=== Exercise ===
Look through the records below for the line holding "Eindejaarslijstje (83, 1211)". Write it out exactly, with each following line through the line holding "Read More (108, 2569)".

=== Data for the task ===
_ _ _ _ _

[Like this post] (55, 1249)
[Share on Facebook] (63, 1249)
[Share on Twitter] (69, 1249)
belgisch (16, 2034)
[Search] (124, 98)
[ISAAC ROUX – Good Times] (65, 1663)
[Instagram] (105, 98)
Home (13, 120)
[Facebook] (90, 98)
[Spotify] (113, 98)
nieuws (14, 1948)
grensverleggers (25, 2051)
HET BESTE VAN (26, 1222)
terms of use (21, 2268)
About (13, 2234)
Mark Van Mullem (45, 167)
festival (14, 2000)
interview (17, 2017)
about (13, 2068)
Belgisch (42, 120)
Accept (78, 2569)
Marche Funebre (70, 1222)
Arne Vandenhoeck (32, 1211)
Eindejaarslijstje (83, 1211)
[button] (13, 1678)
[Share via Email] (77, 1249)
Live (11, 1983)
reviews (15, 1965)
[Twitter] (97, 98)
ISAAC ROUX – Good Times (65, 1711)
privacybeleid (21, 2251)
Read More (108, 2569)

_ _ _ _ _

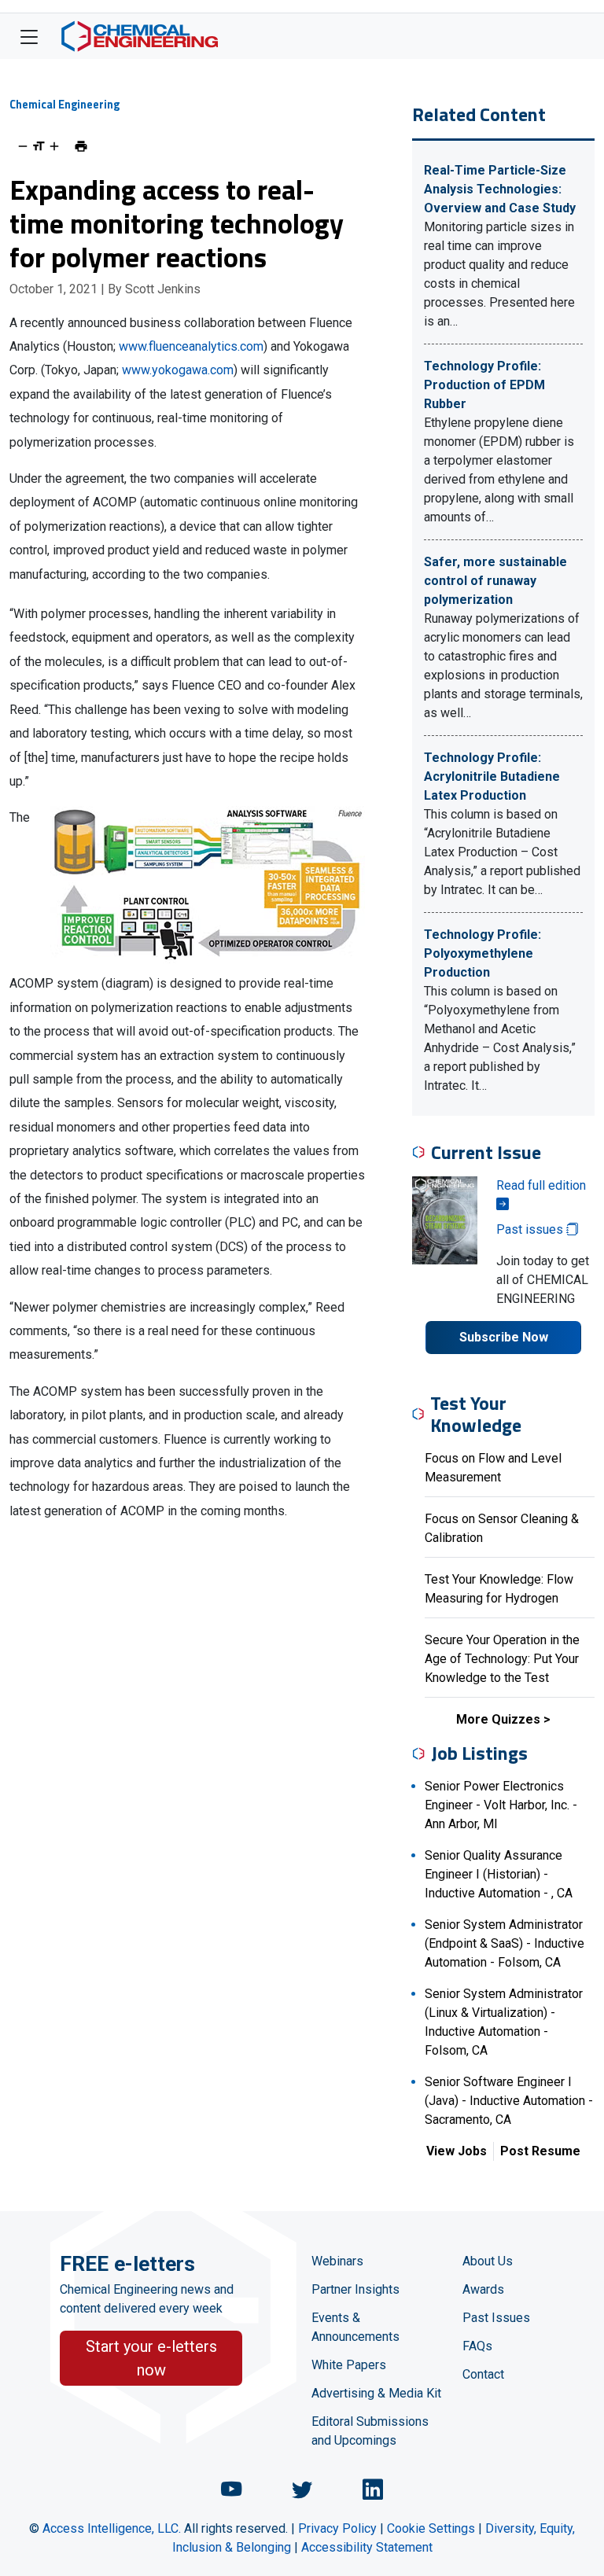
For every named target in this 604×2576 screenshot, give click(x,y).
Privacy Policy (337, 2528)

_ _ _ _ _

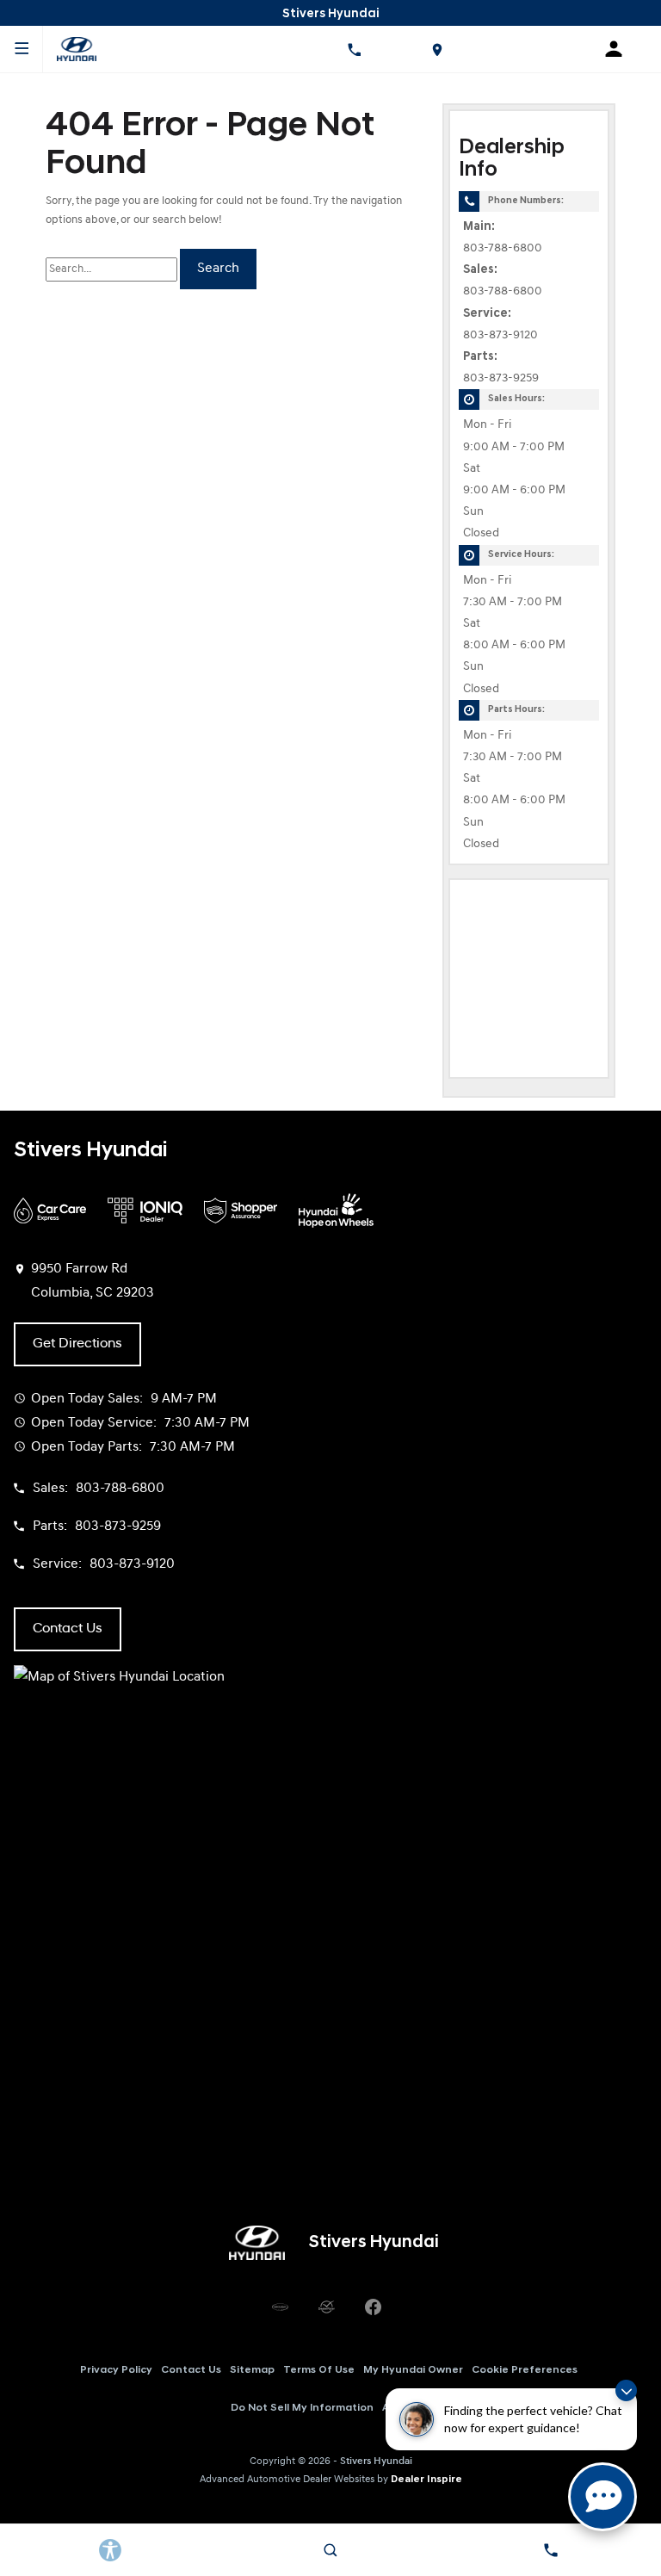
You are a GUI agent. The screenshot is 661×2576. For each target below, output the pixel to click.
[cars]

_ _ _ _ _

=== Your response ===
Eindejaarslijstje (83, 1211)
[button] (13, 1678)
[Share via Email] (77, 1249)
Live (11, 1983)
reviews (15, 1965)
[Twitter] (97, 98)
ISAAC ROUX – Good Times (65, 1711)
privacybeleid (21, 2251)
Read More (108, 2569)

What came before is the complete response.